Document excerpt Block Start

By Frances Harrison
BBC News, Tehran
What will alarm Tehran about the latest details of US military planning for a strike on Iran is the fact that there are now two possible triggers for an attack.
One is, as expected, the nuclear programme. But the new one is any major attack on US forces in Iraq that could be traced back to Iran.
Iraninan technician at the Isfahan Uranium Conversion Facilities
With the head of the UN nuclear watchdog Mr ElBaradei saying it could take Iran another six to 12 months to get 3,000 centrifuges running, and four to six years to be able to produce a bomb if it wanted one, there is still time for negotiations on the nuclear front.
But it is tensions over Iraq that have escalated sharply in recent weeks with the US arresting Iranians they say are members of the elite Qods Brigade of the Revolutionary Guards.
There is also a feeling among many analysts that the US has started building a case for war against Iran over its alleged interference in Iraq.

Document excerpt Block End

◆ **Questions on the material**
[A] Decide whether each statement agrees with the report on US strike planning against Iran. Answer yes or no for each, and quote the words of the report that settle it.
(i) The nuclear programme is one of the possible triggers for an attack.
(ii) Mr ElBaradei says Iran could be able to produce a bomb within six to 12 months.
(iii) The US has arrested Iranians it says belong to the Qods Brigade.
[B] From the report on US strike planning against Iran, quote the passage from "By Frances Harrison" to "the nuclear front.".

Supplied information Block Start

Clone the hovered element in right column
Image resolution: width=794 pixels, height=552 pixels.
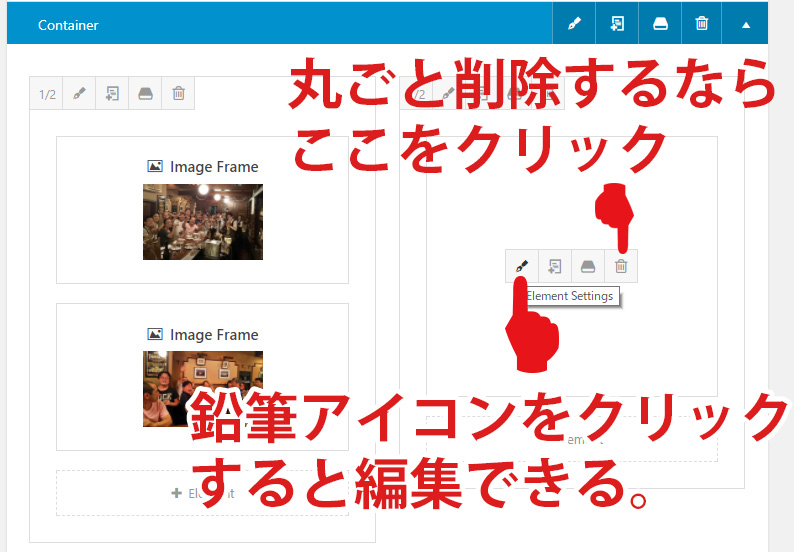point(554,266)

Supplied information Block End

◆ **Solutions per task**
[A]
(i) Yes: "One is, as expected, the nuclear programme."
(ii) No: "four to six years to be able to produce a bomb if it wanted one"
(iii) Yes: "the US arresting Iranians they say are members of the elite Qods Brigade of the Revolutionary Guards"

[B]
By Frances Harrison
BBC News, Tehran
What will alarm Tehran about the latest details of US military planning for a strike on Iran is the fact that there are now two possible triggers for an attack.
One is, as expected, the nuclear programme. But the new one is any major attack on US forces in Iraq that could be traced back to Iran.
Iraninan technician at the Isfahan Uranium Conversion Facilities
With the head of the UN nuclear watchdog Mr ElBaradei saying it could take Iran another six to 12 months to get 3,000 centrifuges running, and four to six years to be able to produce a bomb if it wanted one, there is still time for negotiations on the nuclear front.